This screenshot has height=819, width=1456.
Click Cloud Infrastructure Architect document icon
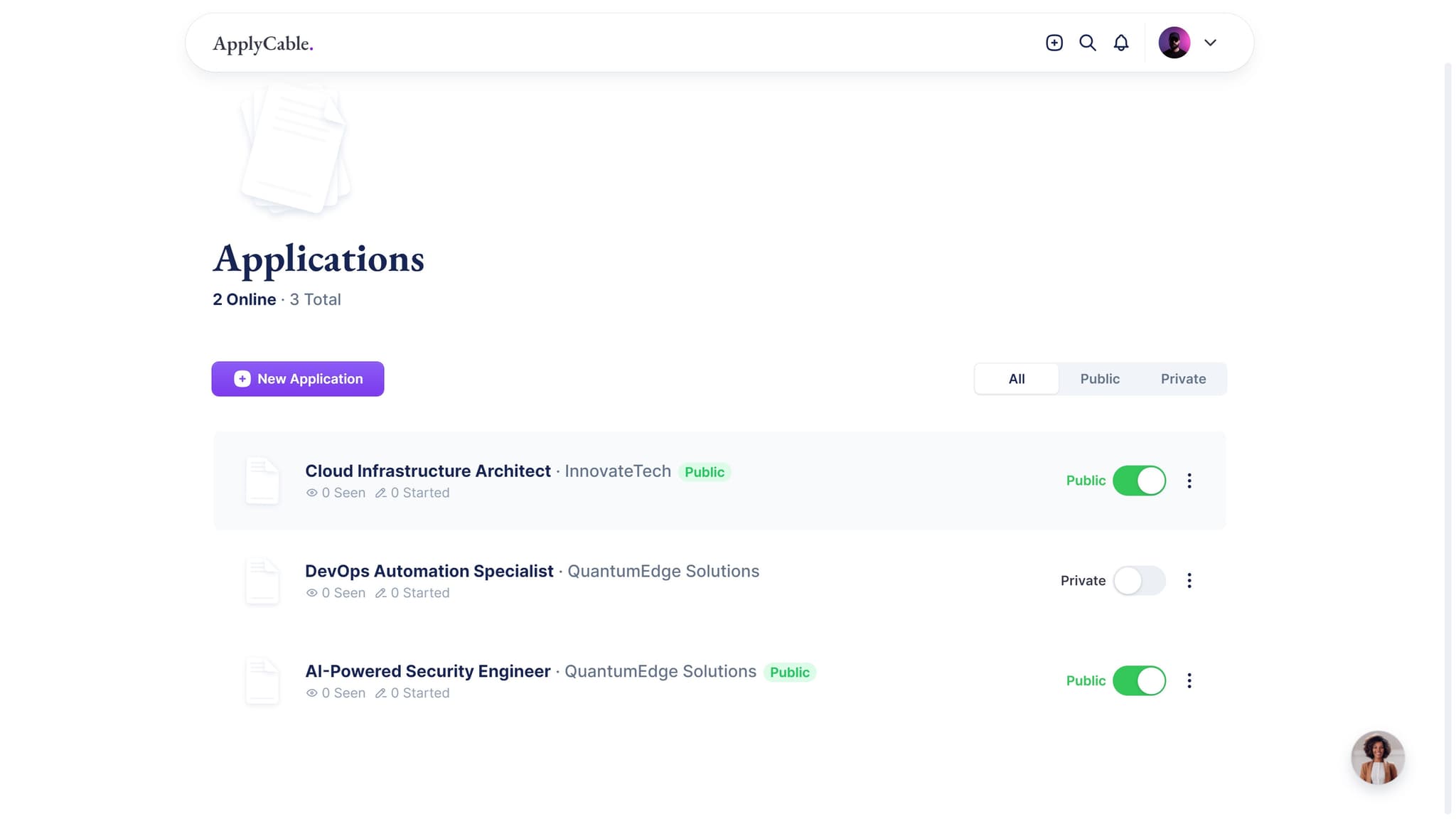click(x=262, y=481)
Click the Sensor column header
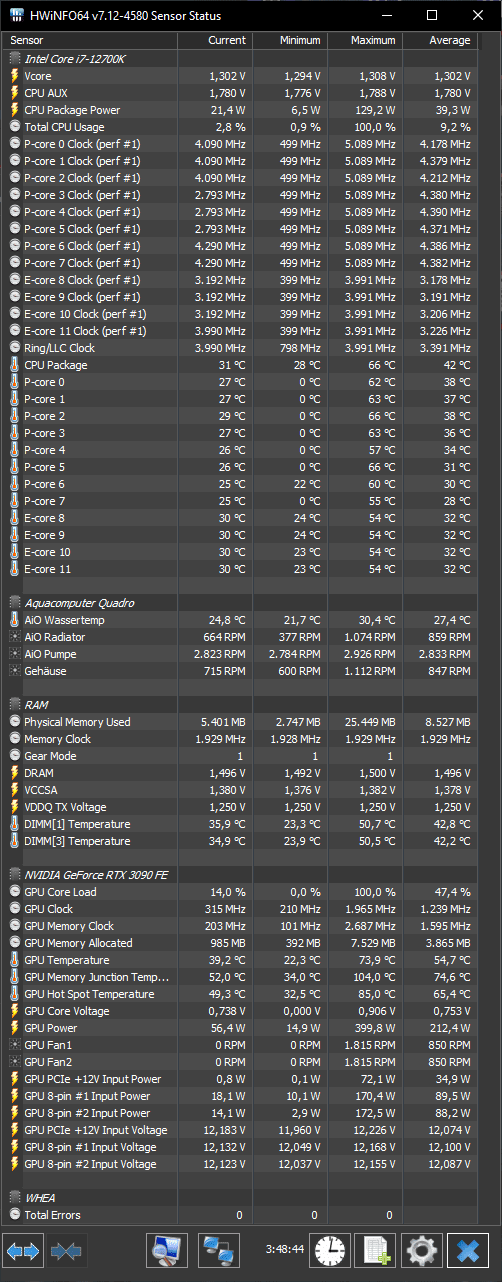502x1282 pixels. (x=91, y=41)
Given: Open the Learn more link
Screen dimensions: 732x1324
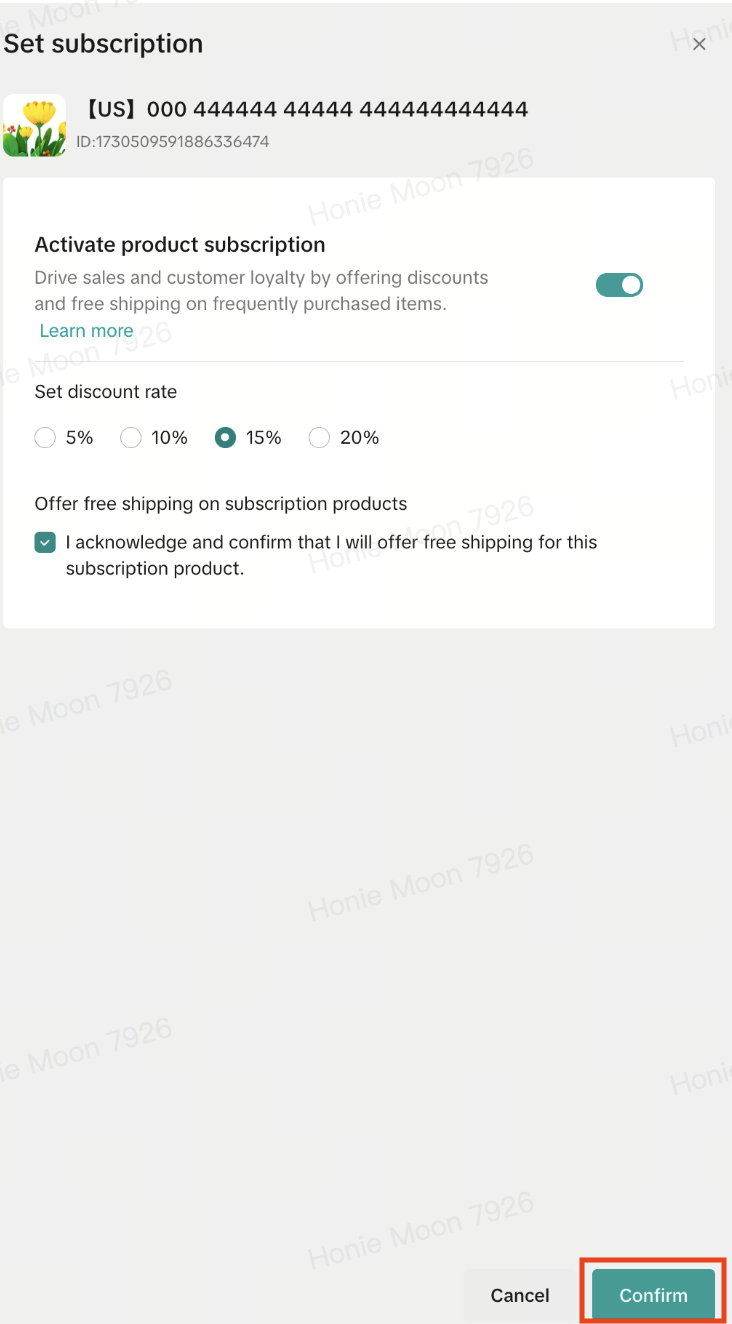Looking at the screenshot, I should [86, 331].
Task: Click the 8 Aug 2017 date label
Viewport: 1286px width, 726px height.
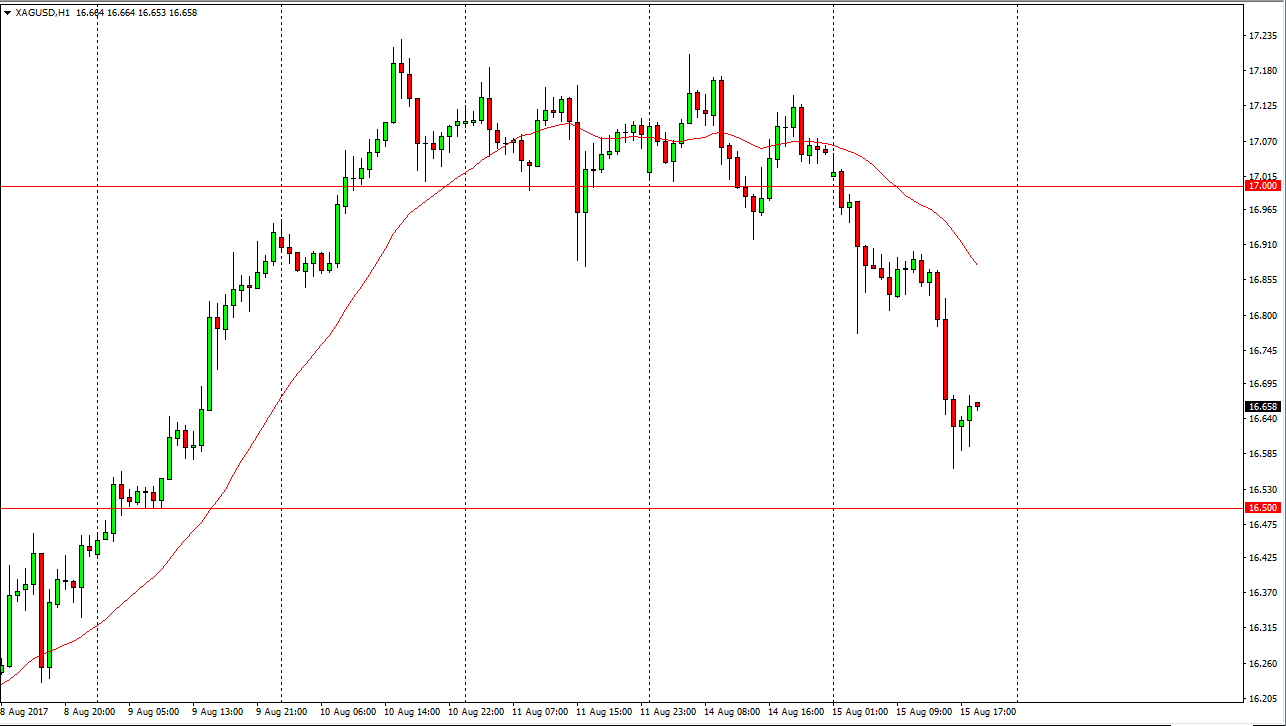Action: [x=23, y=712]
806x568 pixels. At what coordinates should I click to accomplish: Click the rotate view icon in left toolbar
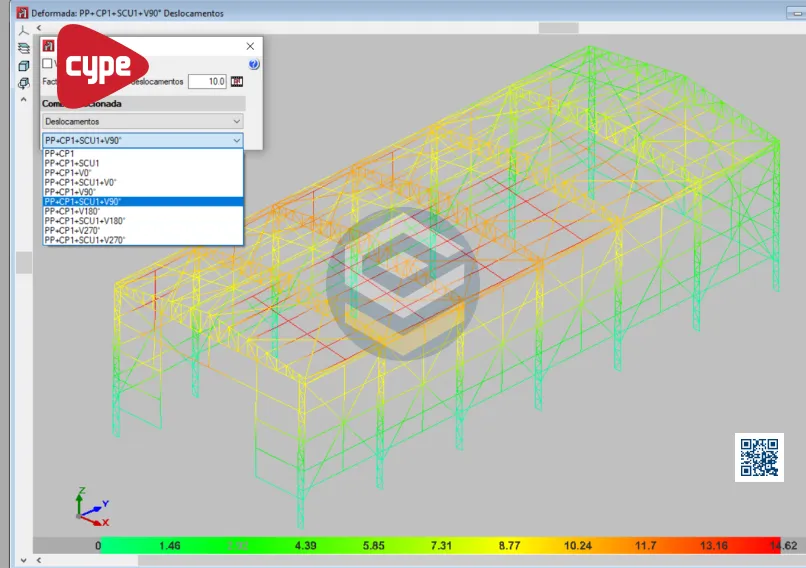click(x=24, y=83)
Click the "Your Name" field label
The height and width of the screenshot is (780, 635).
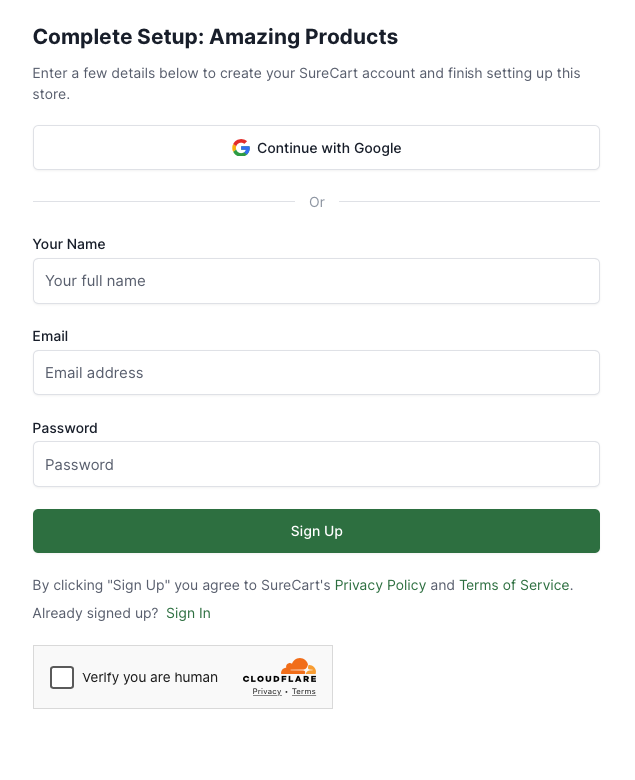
· · · · · · ·
Reproduce every line of the data above without a single change, and leave the pictures out.

This screenshot has height=819, width=1456.
Click Cloud Infrastructure Architect document icon
click(x=262, y=481)
Click the Sensor column header
502x1282 pixels. (x=91, y=41)
Given: Open the Learn more link
Screen dimensions: 732x1324
Looking at the screenshot, I should [86, 331].
Task: Click the 8 Aug 2017 date label
Viewport: 1286px width, 726px height.
Action: [x=23, y=712]
806x568 pixels. At what coordinates should I click to accomplish: Click the rotate view icon in left toolbar
click(x=24, y=83)
Click the "Your Name" field label
The height and width of the screenshot is (780, 635).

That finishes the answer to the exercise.